§ **Work order**: Begin at the line containing "You are a computer-use agent. The" and end at the final line of the entries. Please reproduce those lines exactly.

[Stored data entries]

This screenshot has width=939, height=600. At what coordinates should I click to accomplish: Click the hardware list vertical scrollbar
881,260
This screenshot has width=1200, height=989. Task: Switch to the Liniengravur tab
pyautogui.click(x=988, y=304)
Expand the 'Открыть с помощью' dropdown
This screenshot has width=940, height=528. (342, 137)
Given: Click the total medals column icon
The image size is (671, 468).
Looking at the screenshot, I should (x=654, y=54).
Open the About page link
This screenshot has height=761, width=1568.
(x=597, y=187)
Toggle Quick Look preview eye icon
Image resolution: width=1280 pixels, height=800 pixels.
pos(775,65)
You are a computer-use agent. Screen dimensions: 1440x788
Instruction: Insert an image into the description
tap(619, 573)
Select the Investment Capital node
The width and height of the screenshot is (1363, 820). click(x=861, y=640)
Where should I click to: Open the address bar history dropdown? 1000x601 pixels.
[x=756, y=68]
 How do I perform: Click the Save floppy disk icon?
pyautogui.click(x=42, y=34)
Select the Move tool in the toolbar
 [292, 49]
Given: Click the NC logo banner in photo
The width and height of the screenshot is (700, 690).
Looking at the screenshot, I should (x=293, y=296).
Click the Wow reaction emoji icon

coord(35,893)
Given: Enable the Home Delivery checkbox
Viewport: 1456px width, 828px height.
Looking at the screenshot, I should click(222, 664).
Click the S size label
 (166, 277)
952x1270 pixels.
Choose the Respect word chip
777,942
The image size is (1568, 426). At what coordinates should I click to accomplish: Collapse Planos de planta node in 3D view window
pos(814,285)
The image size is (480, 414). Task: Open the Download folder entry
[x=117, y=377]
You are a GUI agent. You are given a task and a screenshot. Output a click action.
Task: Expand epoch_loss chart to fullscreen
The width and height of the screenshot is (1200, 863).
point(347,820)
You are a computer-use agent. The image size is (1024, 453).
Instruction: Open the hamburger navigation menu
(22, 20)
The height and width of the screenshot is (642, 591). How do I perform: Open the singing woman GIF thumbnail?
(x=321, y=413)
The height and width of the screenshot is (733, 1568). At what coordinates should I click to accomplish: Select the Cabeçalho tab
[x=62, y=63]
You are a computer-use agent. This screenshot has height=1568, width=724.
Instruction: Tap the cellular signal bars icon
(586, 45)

§ **Task output**:
You are a computer-use agent. The image size is (1024, 453).
Instruction: Open the hamburger navigation menu
(22, 20)
The height and width of the screenshot is (642, 591). How do I perform: Open the singing woman GIF thumbnail?
(x=321, y=413)
The height and width of the screenshot is (733, 1568). At what coordinates should I click to accomplish: Select the Cabeçalho tab
[x=62, y=63]
You are a computer-use agent. This screenshot has height=1568, width=724.
Instruction: Tap the cellular signal bars icon
(586, 45)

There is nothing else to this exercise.